For cases of mild antibiotic-associated diarrhea, try the following suggestions:
Drink plenty of fluids to replace any body water that has been lost to diarrhea. You can try soft drinks, sports drinks, broth or over-the-counter oral rehydration fluids.
Temporarily avoid milk products and foods that contain wheat flour (bread, macaroni, pizza), since your digestive tract may be unusually sensitive to them for a few days. Also temporarily avoid high-fiber foods, such as fruits, corn and bran.
Do not take antidiarrhea medicines without first checking with your doctor. These medicines may interfere with your intestine's ability to pass harmful bacteria and toxins out of your body through the stool.

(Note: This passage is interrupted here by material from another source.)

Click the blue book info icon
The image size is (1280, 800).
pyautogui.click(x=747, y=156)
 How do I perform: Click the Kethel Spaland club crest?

If you have more severe diarrhea due to a C. difficile infection, your doctor probably will stop your antibiotic treatment and prescribe an antimicrobial drug called metronidazole (Flagyl) to eliminate C. difficile. If metronidazole fails, an alternative medication such as vancomycin (Vancocin) may be used.
About 3% of people with C. difficile infection will become seriously ill, with high fevers, severe abdominal pain, and a complication called toxic megacolon (enlarged colon) that will show up on a computed tomography (CT) scan. These patients should be evaluated by a surgeon. If the surgeon is concerned that the intestine might develop a hole or leak (perforate), he or she will recommend emergency surgery to remove the affected portion of the colon.